• Tasks to perform:
**a)** Using the Weeping Woman article, explain in one to three sentences why Picasso made the Weeping Woman paintings.
**b)** From the Weeping Woman article, quote everything from "- Artist: Pablo" down to "his painting Guernica.".
**c)** Write what comes next in the Weeping Woman article, picking up after its last sentence.

- Artist: Pablo Picasso
- Year: 1937
- Medium: Oil on canvas
- Movement: Cubism
- Dimensions: 61 cm × 50 cm (23 15/60 in × 19 11/16 in)
- Location: Tate Modern collection, London;

= The Weeping Woman =

Painting by Pablo Picasso

The Weeping Woman (French: La Femme qui pleure) is a series of oil on canvas paintings by Pablo Picasso, the last of which was created in late 1937. The paintings depict Dora Maar, Picasso's mistress and muse. The Weeping Woman paintings were produced by Picasso in response to the bombing of Guernica in the Spanish Civil War and are closely associated with the iconography in his painting Guernica.

Picasso was intrigued with the subject of the weeping woman, and revisited the theme numerous times that year. The most elaborate version, created on 26 October 1937, is in the Tate collection. Another Weeping Woman painting created on 18 October 1937 is housed at the National Gallery of Victoria and was involved in a high-profile political art theft.

== Background ==
Picasso created Weeping Woman during the Spanish Civil War, which broke out in July 1936, when General Franco revolted against the Republican government. It was part of a series of works in response to the bombing of Guernica in the Spanish Civil War on 26 April 1937. The bombing took place when Adolf Hitler ordered the German airforce to bomb the Basque town on behalf of Franco. The painting was a personal protest after seeing newspaper photographs of the event.

In January 1937, Picasso had been asked to produce a mural for the Spanish Pavilion at the Paris International Exhibition. While he was working on the commission, the bombing of Guernica occurred. Picasso was so shocked by the massacre that he stated in the Springfield Republican on 18 July 1937, "In the panel on which I am working, which I shall call Guernica, and in all my recent works of art, I clearly express my abhorrence of the military caste which has sunk Spain in an ocean of pain and death". The Weeping Woman series has been described as a postscript to Guernica.

• Source excerpt:

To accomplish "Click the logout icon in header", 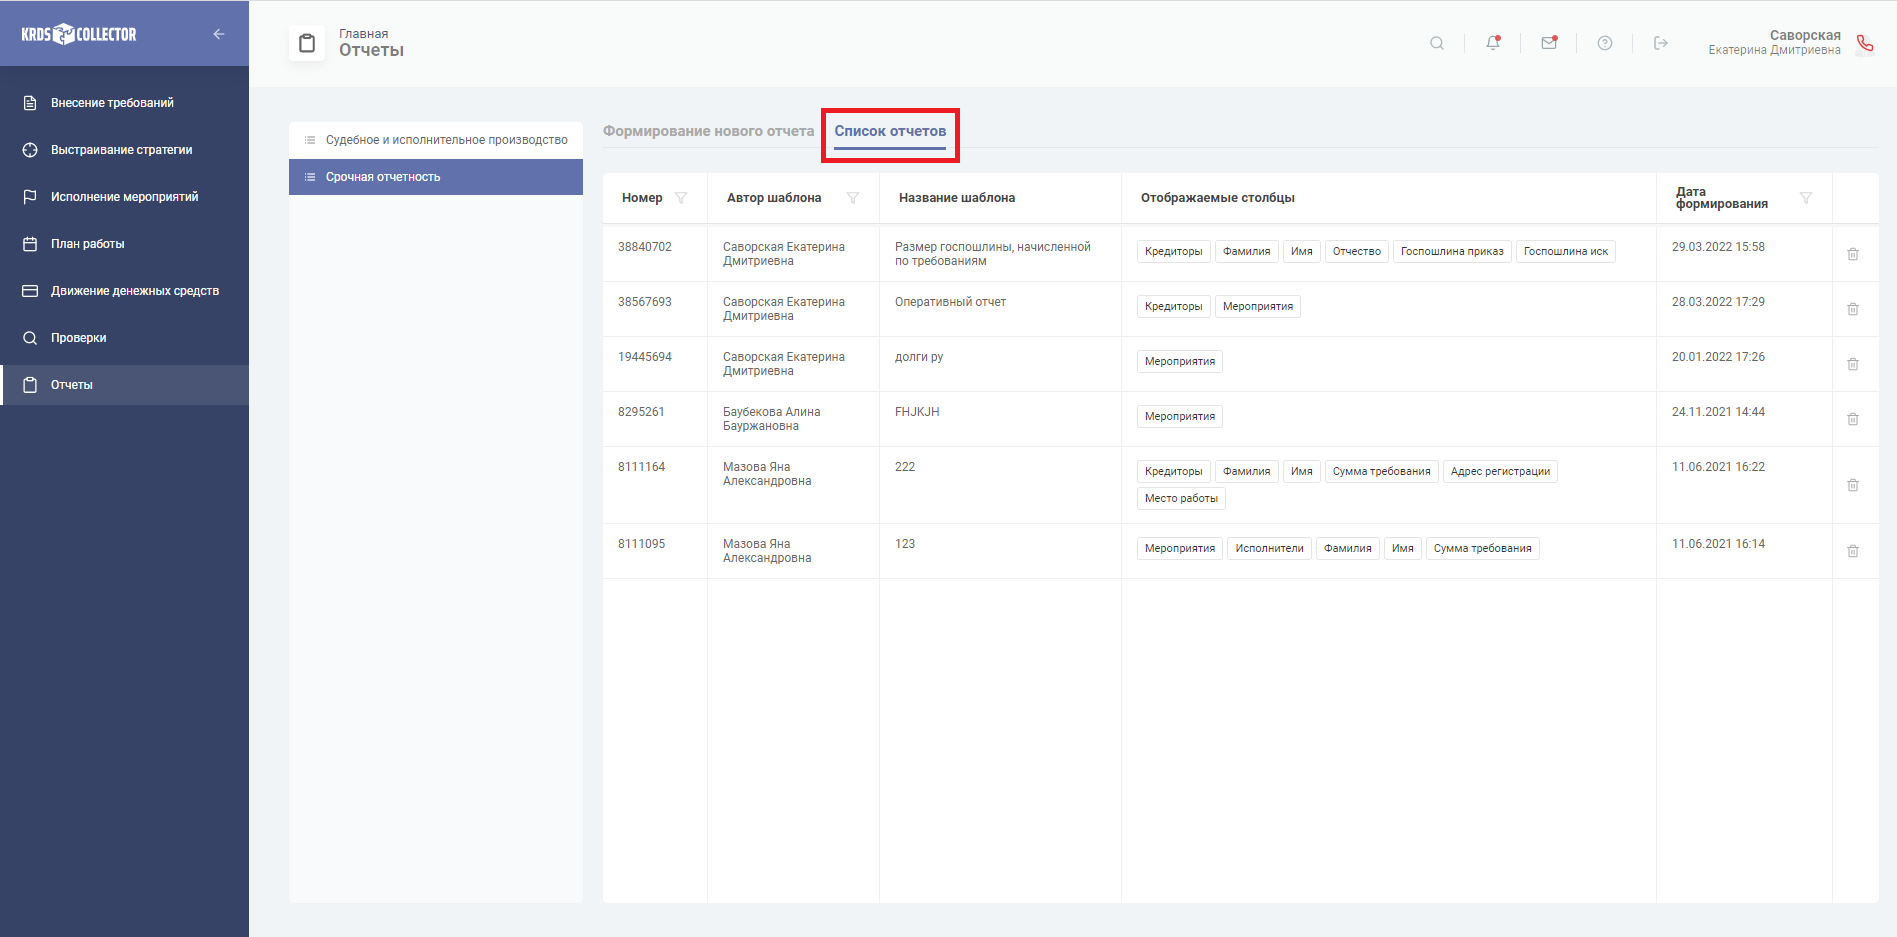I will [x=1660, y=43].
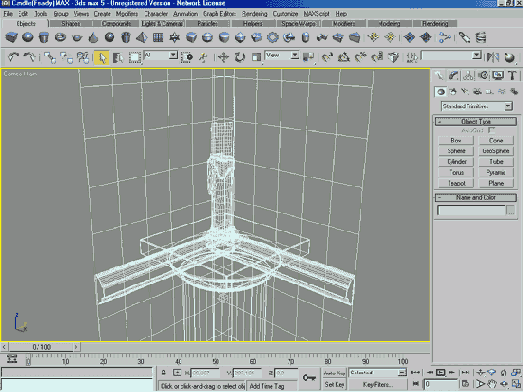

• Results in order:
**a)** Picasso made them in response to the bombing of Guernica on 26 April 1937 during the Spanish Civil War. The painting was a personal protest after he saw newspaper photographs of the event.

**b)**
- Artist: Pablo Picasso
- Year: 1937
- Medium: Oil on canvas
- Movement: Cubism
- Dimensions: 61 cm × 50 cm (23 15/60 in × 19 11/16 in)
- Location: Tate Modern collection, London;

= The Weeping Woman =

Painting by Pablo Picasso

The Weeping Woman (French: La Femme qui pleure) is a series of oil on canvas paintings by Pablo Picasso, the last of which was created in late 1937. The paintings depict Dora Maar, Picasso's mistress and muse. The Weeping Woman paintings were produced by Picasso in response to the bombing of Guernica in the Spanish Civil War and are closely associated with the iconography in his painting Guernica.

**c)**
Picasso's protest against the Franco regime began with his creation of two etchings in January 1937, titled The Dream and Lie of Franco. The work was accompanied by a prose poem, written by Picasso on 8 and 9 January 1937, which features imagery of women weeping and was a precursor to his visual representation of the weeping woman as a symbol for the suffering of Spain under Franco....cries of children cries of women cries of birds cries of flowers cries of timbers and of stones cries of bricks cries of furniture of beds and chairs of curtains of pots of cats and of papers cries of odors which claw at one another cries of smoke pricking the shoulder of the cries which strew in the cauldron and of the rain of birds which inundates the sea which gnaws the bone and breaks its teeth biting the cotton wool which the sun mops up from the plate which the purse and the pocket hide in the print which the foot leaves in the rock.

=== Development ===
During the creation of Guernica, Picasso made his first studies of a weeping woman on 24 May 1937, however, it was not to be included in the composition of Guernica. An image of the weeping woman was inserted in the lower right of the painting, but this was removed by Picasso, who considered that it would upstage the agonised expressions of the four women in the painting. Picasso's aim in producing Guernica was to portray the immediate shock and horror of the destruction, rather than the tears of mourning that would arise in the aftermath.

Following the completion of Guernica, Picasso continued with his obsession for the weeping woman. Judi Freeman remarked that, "The one motif he could not relinquish was that of the weeping woman. Her visage haunted him. He drew her frequently, almost obsessively, for the next several months. She was the metaphor for his private agonies". Between 8 June and 6 July 1937, Picasso produced a dozen drawings and four oil paintings depicting the weeping woman. After returning from a summer holiday in Mougins, he completed the last The Weeping Woman painting on 26 October 1937. In total, 36 works depicting the weeping woman have been identified, executed between May and the end of October 1937.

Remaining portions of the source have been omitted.